**DATA FOR THIS EXERCISE**
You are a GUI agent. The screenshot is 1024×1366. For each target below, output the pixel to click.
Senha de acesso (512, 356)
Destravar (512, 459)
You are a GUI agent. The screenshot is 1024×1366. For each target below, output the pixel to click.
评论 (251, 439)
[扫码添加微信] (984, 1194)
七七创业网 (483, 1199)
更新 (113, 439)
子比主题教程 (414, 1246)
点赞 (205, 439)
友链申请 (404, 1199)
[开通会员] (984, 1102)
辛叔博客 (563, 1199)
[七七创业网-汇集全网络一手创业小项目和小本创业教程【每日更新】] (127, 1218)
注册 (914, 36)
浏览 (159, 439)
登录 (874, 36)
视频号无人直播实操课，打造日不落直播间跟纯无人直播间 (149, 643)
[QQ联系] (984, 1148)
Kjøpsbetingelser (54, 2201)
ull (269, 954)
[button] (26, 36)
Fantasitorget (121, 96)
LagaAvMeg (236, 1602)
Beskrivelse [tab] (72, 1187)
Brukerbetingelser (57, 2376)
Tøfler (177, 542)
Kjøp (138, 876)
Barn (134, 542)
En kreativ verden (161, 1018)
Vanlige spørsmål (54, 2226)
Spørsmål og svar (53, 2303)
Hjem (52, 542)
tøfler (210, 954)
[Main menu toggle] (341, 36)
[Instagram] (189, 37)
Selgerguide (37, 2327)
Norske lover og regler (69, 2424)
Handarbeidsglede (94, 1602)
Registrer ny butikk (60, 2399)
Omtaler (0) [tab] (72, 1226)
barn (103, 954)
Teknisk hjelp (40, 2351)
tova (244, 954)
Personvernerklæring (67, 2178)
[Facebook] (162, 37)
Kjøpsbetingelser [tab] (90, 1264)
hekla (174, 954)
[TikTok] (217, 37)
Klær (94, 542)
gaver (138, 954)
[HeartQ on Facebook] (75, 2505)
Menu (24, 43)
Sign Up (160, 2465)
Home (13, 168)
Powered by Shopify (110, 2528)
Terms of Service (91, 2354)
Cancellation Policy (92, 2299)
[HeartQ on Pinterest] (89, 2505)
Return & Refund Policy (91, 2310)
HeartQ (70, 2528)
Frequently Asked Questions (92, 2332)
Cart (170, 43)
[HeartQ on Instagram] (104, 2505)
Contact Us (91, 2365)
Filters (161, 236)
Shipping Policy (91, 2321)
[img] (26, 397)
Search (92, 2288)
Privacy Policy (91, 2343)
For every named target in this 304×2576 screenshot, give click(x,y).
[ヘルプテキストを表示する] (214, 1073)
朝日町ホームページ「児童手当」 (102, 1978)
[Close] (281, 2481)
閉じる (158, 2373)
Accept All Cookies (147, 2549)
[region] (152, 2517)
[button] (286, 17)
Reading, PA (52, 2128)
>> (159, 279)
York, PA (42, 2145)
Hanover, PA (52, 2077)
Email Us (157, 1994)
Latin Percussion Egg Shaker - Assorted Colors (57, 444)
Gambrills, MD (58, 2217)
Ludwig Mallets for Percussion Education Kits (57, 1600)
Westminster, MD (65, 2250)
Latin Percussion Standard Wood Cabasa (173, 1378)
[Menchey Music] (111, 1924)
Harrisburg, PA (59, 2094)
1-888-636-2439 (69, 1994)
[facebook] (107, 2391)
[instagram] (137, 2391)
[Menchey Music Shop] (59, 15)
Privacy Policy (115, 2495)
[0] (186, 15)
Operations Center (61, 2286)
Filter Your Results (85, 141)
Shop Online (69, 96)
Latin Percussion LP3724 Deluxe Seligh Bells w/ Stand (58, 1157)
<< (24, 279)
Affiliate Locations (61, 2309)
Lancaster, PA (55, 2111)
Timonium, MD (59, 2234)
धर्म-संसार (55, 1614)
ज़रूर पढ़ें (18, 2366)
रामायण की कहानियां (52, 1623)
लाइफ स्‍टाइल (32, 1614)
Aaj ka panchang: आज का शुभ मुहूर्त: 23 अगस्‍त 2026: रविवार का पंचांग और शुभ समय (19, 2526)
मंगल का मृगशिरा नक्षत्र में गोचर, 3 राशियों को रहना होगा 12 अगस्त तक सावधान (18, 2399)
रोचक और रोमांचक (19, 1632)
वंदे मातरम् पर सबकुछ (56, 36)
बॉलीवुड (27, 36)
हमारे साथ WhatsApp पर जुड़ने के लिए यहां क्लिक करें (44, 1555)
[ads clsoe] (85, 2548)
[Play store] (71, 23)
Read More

**TASK DESCRIPTION**
In the data above, retype exactly and only the lines between the one holding "Operations Center (61, 2286)" and the one holding "Aaj ka panchang: आज", inclusive.

**THE COMPLETED TASK**
Operations Center (61, 2286)
Filter Your Results (85, 141)
Shop Online (69, 96)
Latin Percussion LP3724 Deluxe Seligh Bells w/ Stand (58, 1157)
<< (24, 279)
Affiliate Locations (61, 2309)
Lancaster, PA (55, 2111)
Timonium, MD (59, 2234)
धर्म-संसार (55, 1614)
ज़रूर पढ़ें (18, 2366)
रामायण की कहानियां (52, 1623)
लाइफ स्‍टाइल (32, 1614)
Aaj ka panchang: आज का शुभ मुहूर्त: 23 अगस्‍त 2026: रविवार का पंचांग और शुभ समय (19, 2526)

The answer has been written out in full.